→ WRITTEN PROBLEM:
Copy out the records word for word, starting at the line that contains "This screenshot has height=459, width=531." and continuing through the end of the records. Omit the pictures from your copy.

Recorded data
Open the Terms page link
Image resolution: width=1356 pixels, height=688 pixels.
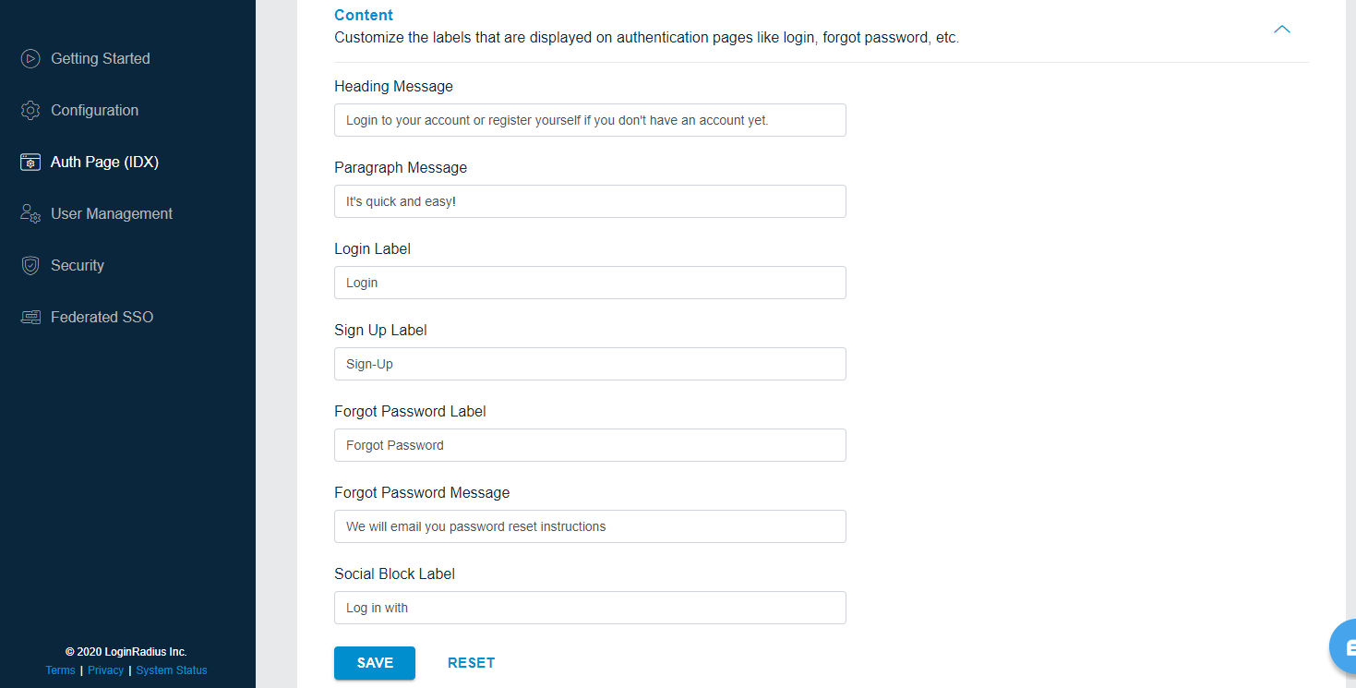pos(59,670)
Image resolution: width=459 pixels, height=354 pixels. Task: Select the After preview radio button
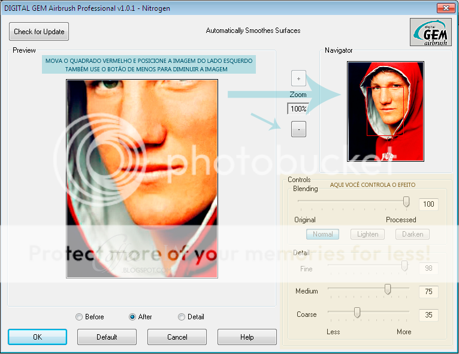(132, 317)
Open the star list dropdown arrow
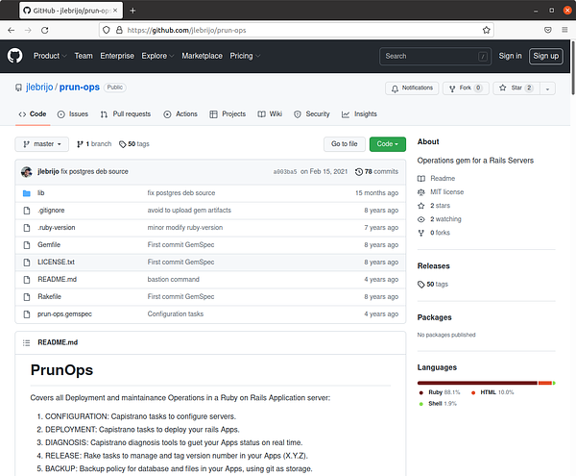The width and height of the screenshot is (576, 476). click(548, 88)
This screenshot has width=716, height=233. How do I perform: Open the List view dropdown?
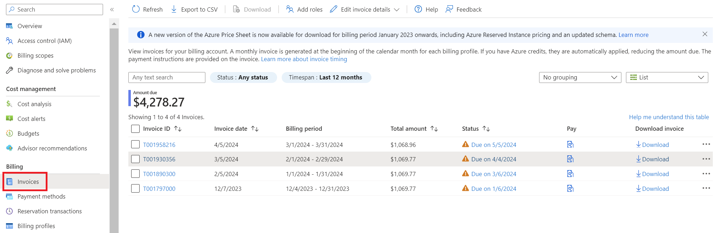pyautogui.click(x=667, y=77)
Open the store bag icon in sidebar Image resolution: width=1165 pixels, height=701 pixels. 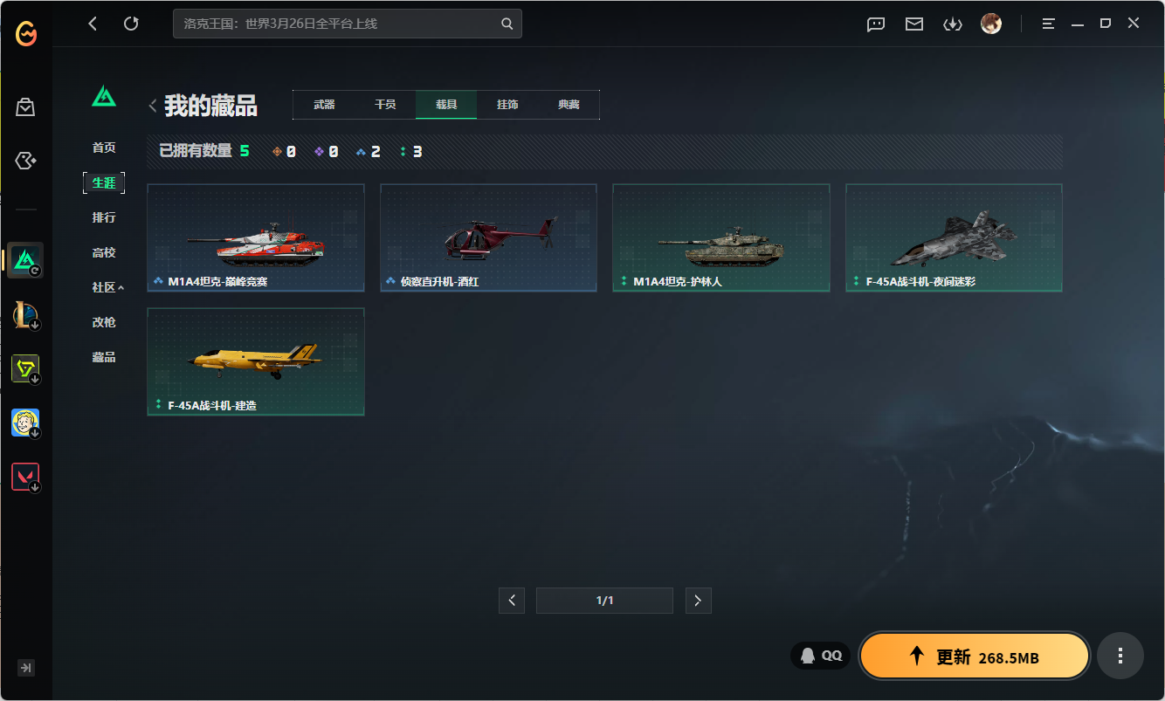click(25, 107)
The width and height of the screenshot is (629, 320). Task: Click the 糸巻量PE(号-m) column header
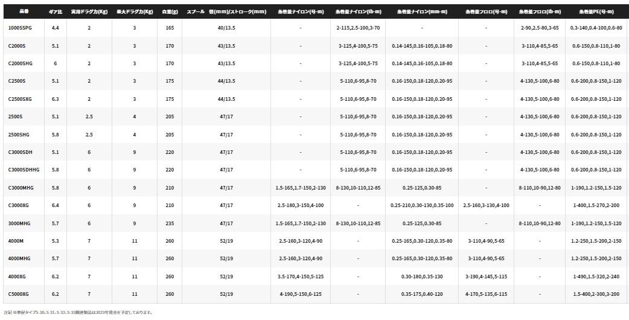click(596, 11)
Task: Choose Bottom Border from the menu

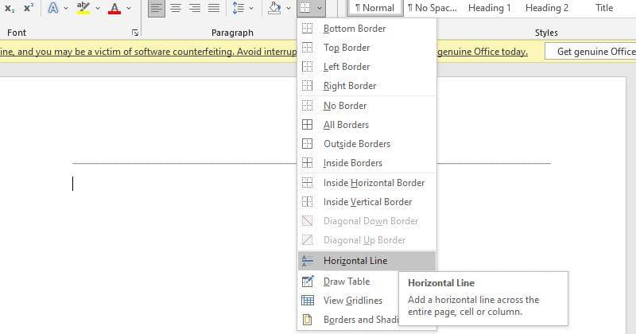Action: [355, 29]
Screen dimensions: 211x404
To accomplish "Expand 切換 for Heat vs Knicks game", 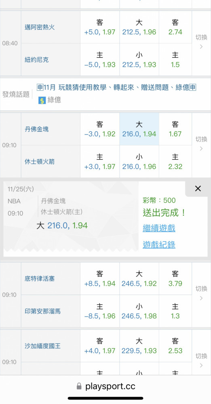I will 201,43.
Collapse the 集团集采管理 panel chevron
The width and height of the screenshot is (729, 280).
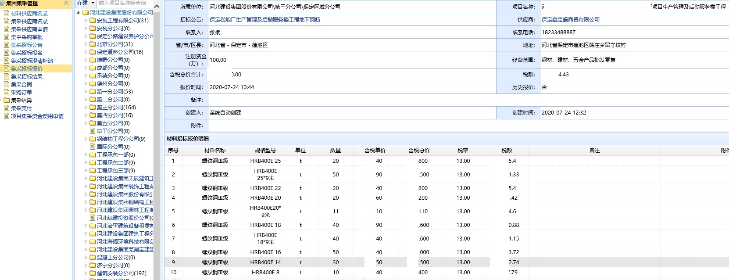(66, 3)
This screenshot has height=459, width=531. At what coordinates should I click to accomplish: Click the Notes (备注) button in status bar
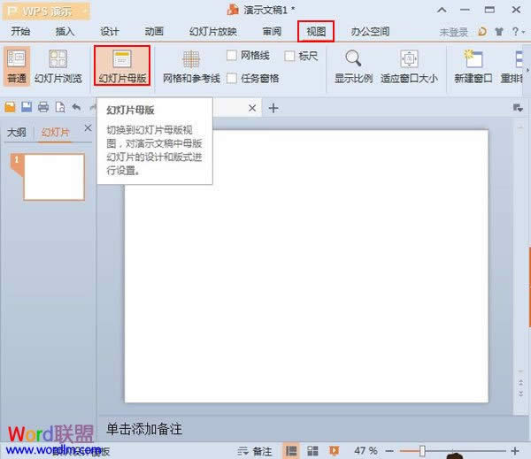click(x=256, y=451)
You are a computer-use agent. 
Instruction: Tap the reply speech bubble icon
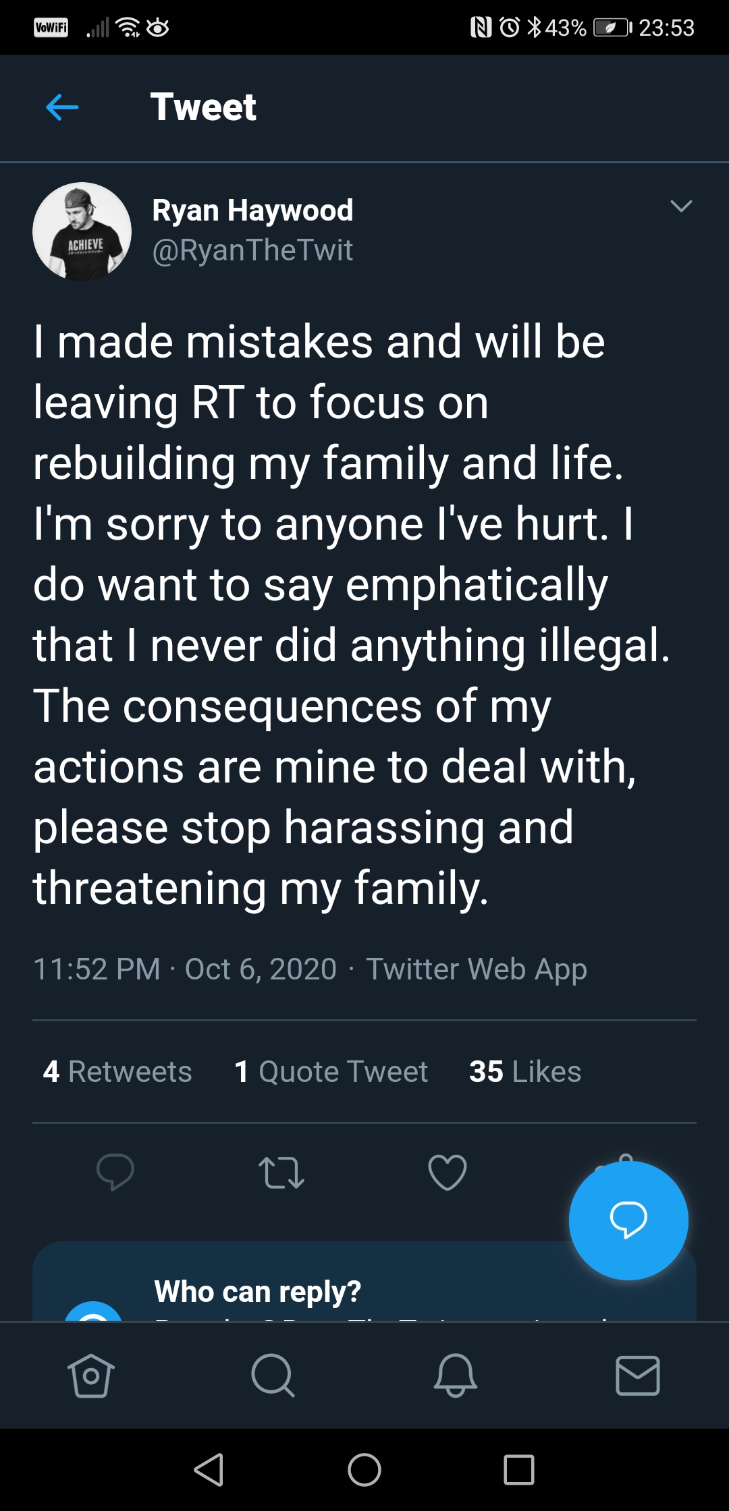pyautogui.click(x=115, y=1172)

→ OUTPUT OF THE TASK:
This screenshot has height=459, width=531. At what coordinates should I click to accomplish: Click the Notes (备注) button in status bar
click(x=256, y=451)
You are a computer-use agent. 
Instruction: Tap the reply speech bubble icon
pyautogui.click(x=115, y=1172)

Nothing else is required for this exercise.